GA: Und der Einzelne, jeder arbeitende Mensch für sich genommen? Hat nicht jeder auch eine Verantwortung für sich selbst, seine eigene Arbeitssituation, seine Gesundheit und seinen Erfolg?

Hm. Ja natürlich. Das hatte ich ja anfangs schon gesagt. Man kann sich nicht total überfordern, immer und überall Spitzenleistungen erbringen. Wenn man gesund bleiben will und lange leistungsfähig, sollte man versuchen, sich zu entspannen, sich zu loben und auch mal nachsichtig zu sein. Wenn mir das möglich ist, wenn ich weiss, dass ich auch mal eine Pause bekomme, dann kann ich auch mal 150 % geben, wenn es gerade wirklich wichtig ist.
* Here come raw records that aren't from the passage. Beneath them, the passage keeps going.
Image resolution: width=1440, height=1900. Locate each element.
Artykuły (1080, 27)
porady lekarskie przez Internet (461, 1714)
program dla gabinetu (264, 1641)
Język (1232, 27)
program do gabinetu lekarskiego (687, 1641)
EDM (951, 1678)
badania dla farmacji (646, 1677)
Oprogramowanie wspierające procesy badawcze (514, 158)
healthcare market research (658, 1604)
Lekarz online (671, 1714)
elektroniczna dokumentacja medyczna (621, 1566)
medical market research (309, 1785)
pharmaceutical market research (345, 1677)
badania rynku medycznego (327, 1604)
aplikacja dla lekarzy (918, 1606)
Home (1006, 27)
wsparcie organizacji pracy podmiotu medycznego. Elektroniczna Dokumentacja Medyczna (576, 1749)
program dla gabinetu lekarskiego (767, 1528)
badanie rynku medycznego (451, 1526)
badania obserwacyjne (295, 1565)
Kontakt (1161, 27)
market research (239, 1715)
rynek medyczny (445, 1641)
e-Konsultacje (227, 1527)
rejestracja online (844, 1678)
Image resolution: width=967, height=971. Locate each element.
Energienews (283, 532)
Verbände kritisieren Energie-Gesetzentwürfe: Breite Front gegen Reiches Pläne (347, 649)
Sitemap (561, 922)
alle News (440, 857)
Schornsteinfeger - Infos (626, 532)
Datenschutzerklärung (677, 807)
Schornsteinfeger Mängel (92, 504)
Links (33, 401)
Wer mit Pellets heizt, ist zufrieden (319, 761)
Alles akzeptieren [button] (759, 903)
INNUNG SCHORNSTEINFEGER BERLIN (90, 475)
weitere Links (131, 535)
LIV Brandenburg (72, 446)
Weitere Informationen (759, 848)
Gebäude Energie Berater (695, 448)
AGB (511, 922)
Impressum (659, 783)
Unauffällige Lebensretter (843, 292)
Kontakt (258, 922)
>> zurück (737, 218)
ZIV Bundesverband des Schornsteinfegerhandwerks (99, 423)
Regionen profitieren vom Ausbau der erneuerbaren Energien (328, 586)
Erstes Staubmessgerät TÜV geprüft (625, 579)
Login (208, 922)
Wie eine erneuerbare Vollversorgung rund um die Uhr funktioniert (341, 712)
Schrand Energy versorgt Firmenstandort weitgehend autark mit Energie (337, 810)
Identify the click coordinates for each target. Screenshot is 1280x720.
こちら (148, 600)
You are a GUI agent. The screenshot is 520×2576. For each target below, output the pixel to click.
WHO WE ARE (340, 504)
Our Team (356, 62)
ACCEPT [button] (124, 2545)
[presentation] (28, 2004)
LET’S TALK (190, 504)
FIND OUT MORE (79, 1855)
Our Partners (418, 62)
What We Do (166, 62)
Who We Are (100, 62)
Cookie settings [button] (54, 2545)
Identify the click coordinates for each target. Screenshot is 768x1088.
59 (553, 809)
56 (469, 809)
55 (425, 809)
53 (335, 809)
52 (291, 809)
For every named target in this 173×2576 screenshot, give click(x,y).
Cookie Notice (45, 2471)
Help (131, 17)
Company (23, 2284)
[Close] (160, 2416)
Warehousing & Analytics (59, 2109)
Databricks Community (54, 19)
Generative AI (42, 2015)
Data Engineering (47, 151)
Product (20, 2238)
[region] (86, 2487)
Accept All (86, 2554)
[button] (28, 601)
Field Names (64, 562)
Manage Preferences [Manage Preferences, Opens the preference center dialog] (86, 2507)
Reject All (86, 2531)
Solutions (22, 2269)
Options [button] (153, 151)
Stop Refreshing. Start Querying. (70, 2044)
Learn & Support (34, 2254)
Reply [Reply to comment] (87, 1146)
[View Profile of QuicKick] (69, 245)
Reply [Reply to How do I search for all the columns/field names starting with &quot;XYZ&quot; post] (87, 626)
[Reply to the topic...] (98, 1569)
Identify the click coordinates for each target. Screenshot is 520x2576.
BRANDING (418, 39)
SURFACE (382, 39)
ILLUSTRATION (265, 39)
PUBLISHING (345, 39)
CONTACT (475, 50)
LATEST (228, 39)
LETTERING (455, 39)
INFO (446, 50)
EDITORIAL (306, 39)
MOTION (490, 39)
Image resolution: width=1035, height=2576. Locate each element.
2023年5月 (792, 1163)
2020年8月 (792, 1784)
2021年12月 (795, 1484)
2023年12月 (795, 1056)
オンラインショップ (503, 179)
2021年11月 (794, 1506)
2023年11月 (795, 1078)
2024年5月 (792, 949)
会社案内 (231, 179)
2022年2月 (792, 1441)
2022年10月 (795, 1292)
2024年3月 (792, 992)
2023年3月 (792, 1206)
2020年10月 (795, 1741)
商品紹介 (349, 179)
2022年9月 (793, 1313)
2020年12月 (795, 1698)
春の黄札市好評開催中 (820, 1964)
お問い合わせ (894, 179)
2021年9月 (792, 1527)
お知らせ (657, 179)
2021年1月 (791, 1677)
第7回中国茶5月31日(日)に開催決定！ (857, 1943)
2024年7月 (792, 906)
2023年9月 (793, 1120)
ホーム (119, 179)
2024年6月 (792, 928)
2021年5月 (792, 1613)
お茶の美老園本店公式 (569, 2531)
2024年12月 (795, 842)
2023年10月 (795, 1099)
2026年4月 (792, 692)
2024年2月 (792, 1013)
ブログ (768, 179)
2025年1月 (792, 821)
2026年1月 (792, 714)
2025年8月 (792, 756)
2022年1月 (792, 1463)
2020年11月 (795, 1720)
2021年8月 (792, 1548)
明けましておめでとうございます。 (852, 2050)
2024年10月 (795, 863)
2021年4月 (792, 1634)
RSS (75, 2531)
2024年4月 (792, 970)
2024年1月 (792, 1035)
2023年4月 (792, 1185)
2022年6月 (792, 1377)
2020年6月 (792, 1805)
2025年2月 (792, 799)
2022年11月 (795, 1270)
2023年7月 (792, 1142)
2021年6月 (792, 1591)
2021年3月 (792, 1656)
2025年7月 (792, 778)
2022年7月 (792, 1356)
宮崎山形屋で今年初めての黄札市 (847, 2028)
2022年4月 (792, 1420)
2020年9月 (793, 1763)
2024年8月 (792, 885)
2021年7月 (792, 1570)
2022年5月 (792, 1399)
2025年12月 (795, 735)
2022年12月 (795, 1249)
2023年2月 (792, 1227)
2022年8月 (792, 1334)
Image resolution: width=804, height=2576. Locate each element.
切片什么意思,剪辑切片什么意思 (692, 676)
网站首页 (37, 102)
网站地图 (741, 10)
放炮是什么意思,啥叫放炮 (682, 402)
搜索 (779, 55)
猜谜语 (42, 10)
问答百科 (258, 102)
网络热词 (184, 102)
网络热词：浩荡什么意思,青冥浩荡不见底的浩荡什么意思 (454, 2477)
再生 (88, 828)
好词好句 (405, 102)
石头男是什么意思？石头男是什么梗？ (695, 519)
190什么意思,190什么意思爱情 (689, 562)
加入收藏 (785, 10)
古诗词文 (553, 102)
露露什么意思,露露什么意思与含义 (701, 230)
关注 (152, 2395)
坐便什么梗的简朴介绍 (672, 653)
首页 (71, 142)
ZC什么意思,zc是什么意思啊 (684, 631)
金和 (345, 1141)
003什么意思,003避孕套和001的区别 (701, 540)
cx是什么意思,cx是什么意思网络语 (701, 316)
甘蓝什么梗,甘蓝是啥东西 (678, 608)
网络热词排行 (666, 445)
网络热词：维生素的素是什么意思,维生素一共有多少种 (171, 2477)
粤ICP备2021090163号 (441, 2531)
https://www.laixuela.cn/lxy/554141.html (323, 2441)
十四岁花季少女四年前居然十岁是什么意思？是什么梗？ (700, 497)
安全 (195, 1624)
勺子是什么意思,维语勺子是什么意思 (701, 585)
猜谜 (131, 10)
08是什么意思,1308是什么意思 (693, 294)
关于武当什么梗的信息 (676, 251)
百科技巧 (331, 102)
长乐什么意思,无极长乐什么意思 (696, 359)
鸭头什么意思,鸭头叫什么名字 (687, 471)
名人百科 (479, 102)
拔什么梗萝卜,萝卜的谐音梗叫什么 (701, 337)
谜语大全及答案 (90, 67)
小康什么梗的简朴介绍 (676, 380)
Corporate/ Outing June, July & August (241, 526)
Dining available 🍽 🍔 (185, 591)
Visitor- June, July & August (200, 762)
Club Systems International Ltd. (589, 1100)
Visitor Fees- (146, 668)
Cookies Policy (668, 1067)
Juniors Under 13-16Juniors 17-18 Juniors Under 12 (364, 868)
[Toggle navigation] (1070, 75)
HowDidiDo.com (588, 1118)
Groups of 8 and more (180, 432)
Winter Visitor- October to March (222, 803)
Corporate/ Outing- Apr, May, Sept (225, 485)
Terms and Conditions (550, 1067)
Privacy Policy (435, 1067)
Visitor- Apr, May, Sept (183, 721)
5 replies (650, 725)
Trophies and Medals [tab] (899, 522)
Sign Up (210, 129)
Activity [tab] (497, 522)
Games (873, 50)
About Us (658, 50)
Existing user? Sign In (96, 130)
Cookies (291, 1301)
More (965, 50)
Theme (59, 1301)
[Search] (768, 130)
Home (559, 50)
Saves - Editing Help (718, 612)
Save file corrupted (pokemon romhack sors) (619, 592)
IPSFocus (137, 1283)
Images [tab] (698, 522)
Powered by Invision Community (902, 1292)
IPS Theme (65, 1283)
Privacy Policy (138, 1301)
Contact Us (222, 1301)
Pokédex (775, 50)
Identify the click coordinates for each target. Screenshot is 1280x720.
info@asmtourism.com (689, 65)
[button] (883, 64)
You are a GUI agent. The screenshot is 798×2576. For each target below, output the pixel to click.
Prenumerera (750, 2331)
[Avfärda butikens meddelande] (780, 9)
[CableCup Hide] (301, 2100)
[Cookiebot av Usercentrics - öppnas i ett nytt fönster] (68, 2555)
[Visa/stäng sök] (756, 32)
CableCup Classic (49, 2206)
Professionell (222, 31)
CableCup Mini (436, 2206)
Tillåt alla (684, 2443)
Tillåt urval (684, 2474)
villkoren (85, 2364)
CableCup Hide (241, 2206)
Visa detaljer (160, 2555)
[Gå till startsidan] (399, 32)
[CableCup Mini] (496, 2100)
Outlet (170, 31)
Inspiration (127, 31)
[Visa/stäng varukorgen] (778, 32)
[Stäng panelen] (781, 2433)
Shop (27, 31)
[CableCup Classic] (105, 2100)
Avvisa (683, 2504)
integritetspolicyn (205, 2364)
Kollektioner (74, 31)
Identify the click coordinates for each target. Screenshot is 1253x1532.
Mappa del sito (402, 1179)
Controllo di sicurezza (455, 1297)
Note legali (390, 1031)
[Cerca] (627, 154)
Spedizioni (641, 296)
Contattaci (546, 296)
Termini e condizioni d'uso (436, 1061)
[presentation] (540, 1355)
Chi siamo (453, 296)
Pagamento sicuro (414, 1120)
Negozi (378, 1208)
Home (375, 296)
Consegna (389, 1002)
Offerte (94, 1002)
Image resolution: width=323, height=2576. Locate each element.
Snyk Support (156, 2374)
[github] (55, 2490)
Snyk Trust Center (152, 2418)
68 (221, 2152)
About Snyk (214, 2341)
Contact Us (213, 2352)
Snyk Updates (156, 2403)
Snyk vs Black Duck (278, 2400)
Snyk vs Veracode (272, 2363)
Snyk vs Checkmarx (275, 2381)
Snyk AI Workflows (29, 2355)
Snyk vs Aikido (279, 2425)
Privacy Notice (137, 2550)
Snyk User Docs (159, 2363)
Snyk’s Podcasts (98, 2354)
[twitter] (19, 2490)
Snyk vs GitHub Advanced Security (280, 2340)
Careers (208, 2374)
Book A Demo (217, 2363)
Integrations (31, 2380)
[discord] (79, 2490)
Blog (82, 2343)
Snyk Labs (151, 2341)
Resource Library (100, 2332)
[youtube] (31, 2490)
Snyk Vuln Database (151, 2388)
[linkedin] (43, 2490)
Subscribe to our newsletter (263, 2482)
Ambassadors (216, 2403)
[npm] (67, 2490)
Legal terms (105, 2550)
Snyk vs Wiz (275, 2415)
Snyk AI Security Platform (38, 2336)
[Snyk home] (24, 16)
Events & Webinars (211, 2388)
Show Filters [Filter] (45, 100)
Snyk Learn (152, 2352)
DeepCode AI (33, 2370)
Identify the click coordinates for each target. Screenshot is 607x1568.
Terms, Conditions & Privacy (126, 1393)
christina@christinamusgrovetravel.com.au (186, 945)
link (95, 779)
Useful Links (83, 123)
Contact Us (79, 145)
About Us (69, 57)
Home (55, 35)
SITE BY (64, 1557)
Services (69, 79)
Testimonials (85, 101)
Ich habe das ja auch, hatte ich vorhin schon angedeutet, an mir selber erlebt. Die ganze Erfahrung, die ich jetzt habe, die brauchte ich auch, um mit meiner eigenen Arbeit immer besser, wirkungsvoller auf der einen Seite, gleichzeitig aber auch zufriedener und gelassener zu werden. Ich musste erst sehr viel lernen, vor allem über die Menschen mit denen ich arbeite, bevor ich für mich selbst und dadurch auch für Andere die wirklich „Gute Arbeit“ entfalten konnte. Dazu gehörte aber eben auch, nicht immer so verbissen zu sein. Es ist Arbeit. Wir sollten durchaus auch mal drüber lachen dürfen. Mit Humor können Sie vieles erreichen.